00:00I know I'm offending some of you, maybe a lot of you, but I've been kind of
00:05offended by their assessment of your hard work and the facts on the ground
00:11because there is some suggestion that this was the way we solve all the
00:14problems. There was some imaginary, still is around, I spent 90 minutes with them
00:18in the Oval Office literally talking about this. I should have brought this
00:21slide. But 2025 and 2026 marked a different relationship, you know, and what
00:32it really looks like is this. You know, I revere and a lot of you work for the Bureau
00:42of Reclamation. I appreciate it. I talked about the partnerships with NOAA, you
00:47know, truth and trust, objective facts. A lot of good people are no longer working.

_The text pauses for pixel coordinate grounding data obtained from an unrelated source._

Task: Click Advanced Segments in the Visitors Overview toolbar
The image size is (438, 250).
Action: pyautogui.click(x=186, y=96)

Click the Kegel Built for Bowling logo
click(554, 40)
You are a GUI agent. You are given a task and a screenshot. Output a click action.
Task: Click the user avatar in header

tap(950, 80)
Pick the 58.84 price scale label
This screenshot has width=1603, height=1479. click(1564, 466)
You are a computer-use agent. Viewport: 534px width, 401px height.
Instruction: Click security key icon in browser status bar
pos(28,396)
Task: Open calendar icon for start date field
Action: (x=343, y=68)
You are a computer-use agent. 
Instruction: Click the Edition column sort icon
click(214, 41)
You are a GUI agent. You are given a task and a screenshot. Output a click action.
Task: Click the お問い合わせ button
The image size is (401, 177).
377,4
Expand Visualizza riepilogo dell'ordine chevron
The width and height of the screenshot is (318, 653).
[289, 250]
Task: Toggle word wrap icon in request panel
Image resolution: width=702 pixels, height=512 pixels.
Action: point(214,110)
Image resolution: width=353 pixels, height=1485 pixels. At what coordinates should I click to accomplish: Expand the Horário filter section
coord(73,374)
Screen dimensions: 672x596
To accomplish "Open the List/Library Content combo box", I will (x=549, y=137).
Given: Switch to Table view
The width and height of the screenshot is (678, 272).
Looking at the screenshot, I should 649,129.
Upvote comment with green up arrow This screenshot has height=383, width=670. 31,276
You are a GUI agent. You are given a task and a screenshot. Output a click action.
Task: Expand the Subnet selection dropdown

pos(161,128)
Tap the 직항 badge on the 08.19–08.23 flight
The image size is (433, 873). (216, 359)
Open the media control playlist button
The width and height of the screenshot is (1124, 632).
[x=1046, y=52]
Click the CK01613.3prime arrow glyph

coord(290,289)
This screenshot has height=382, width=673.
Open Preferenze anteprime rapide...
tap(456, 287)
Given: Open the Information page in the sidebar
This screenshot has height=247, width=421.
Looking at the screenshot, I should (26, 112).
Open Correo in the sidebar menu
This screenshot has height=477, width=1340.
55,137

00:54You know, we're shutting things down at a time when we need to be stepping things
00:58up, you know. And I don't mean to malign, and this is not an individual thing, but
01:04here are the nude waters of ours in California. They were introduced to us,
01:11you know, I don't need to be crass, but they may have, you know, I don't, graduated from
01:18Hustlers University or something, you know, the manosphere. But this is serious
01:23business. And most of 2025 was marked by this. If you recall, we can talk about
01:31records of decision, we can talk about biops, get in all those things, back and
01:35forth. Again, I went back and forth to Washington, D.C., meeting with the President,
01:39personally on this, behind the Resolute desk, as he's showing me photos, showing
01:47me this map, which, by the way, does not include water going to Southern California.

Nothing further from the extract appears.